## Task brief
The entries should be given again in full. Alter nothing.

## Collected data entries
--- START ---

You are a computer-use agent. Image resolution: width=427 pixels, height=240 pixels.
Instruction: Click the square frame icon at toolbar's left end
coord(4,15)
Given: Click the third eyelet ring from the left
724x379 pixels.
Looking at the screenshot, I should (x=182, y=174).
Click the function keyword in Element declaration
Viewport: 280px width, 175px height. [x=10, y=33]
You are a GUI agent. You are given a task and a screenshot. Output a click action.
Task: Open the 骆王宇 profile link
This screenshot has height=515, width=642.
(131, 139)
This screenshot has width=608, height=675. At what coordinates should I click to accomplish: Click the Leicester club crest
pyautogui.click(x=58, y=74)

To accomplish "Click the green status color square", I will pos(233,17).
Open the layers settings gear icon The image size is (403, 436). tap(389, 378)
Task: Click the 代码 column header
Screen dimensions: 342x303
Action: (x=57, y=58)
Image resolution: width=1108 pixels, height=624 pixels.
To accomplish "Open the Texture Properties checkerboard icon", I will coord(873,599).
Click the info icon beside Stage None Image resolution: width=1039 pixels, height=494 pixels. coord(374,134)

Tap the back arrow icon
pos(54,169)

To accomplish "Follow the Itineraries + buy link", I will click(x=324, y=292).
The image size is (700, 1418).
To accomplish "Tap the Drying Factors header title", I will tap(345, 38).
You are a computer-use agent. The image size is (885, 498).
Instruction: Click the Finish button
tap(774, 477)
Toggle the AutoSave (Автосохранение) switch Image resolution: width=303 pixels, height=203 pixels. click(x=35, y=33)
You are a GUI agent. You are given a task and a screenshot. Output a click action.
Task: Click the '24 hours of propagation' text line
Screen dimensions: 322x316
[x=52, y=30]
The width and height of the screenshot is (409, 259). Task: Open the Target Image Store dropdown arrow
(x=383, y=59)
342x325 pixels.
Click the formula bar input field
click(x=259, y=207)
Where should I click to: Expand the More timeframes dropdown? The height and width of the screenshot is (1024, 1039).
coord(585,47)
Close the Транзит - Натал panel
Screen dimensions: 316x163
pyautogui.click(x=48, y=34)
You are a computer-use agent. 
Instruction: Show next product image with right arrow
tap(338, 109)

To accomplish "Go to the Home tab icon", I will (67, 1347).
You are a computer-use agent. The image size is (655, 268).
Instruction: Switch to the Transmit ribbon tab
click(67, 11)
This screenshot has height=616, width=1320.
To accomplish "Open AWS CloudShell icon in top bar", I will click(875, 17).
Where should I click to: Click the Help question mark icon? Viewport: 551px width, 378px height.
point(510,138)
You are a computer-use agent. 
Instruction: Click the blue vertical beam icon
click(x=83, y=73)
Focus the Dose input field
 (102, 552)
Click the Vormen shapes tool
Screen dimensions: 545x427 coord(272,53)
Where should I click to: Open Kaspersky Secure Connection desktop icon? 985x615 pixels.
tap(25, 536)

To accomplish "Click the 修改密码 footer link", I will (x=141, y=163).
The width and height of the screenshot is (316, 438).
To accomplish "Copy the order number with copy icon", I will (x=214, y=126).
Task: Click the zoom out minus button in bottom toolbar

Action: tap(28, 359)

--- END ---

## Result of this task
You are a computer-use agent. Image resolution: width=427 pixels, height=240 pixels.
Instruction: Click the square frame icon at toolbar's left end
coord(4,15)
Given: Click the third eyelet ring from the left
724x379 pixels.
Looking at the screenshot, I should (x=182, y=174).
Click the function keyword in Element declaration
Viewport: 280px width, 175px height. [x=10, y=33]
You are a GUI agent. You are given a task and a screenshot. Output a click action.
Task: Open the 骆王宇 profile link
This screenshot has height=515, width=642.
(131, 139)
This screenshot has width=608, height=675. At what coordinates should I click to accomplish: Click the Leicester club crest
pyautogui.click(x=58, y=74)

To accomplish "Click the green status color square", I will pos(233,17).
Open the layers settings gear icon The image size is (403, 436). tap(389, 378)
Task: Click the 代码 column header
Screen dimensions: 342x303
Action: (x=57, y=58)
Image resolution: width=1108 pixels, height=624 pixels.
To accomplish "Open the Texture Properties checkerboard icon", I will coord(873,599).
Click the info icon beside Stage None Image resolution: width=1039 pixels, height=494 pixels. coord(374,134)

Tap the back arrow icon
pos(54,169)

To accomplish "Follow the Itineraries + buy link", I will click(x=324, y=292).
The image size is (700, 1418).
To accomplish "Tap the Drying Factors header title", I will tap(345, 38).
You are a computer-use agent. The image size is (885, 498).
Instruction: Click the Finish button
tap(774, 477)
Toggle the AutoSave (Автосохранение) switch Image resolution: width=303 pixels, height=203 pixels. click(x=35, y=33)
You are a GUI agent. You are given a task and a screenshot. Output a click action.
Task: Click the '24 hours of propagation' text line
Screen dimensions: 322x316
[x=52, y=30]
The width and height of the screenshot is (409, 259). Task: Open the Target Image Store dropdown arrow
(x=383, y=59)
342x325 pixels.
Click the formula bar input field
click(x=259, y=207)
Where should I click to: Expand the More timeframes dropdown? The height and width of the screenshot is (1024, 1039).
coord(585,47)
Close the Транзит - Натал panel
Screen dimensions: 316x163
pyautogui.click(x=48, y=34)
You are a computer-use agent. 
Instruction: Show next product image with right arrow
tap(338, 109)

To accomplish "Go to the Home tab icon", I will (67, 1347).
You are a computer-use agent. The image size is (655, 268).
Instruction: Switch to the Transmit ribbon tab
click(67, 11)
This screenshot has height=616, width=1320.
To accomplish "Open AWS CloudShell icon in top bar", I will click(875, 17).
Where should I click to: Click the Help question mark icon? Viewport: 551px width, 378px height.
point(510,138)
You are a computer-use agent. 
Instruction: Click the blue vertical beam icon
click(x=83, y=73)
Focus the Dose input field
 (102, 552)
Click the Vormen shapes tool
Screen dimensions: 545x427 coord(272,53)
Where should I click to: Open Kaspersky Secure Connection desktop icon? 985x615 pixels.
tap(25, 536)

To accomplish "Click the 修改密码 footer link", I will (x=141, y=163).
The width and height of the screenshot is (316, 438).
To accomplish "Copy the order number with copy icon", I will (x=214, y=126).
Task: Click the zoom out minus button in bottom toolbar

Action: tap(28, 359)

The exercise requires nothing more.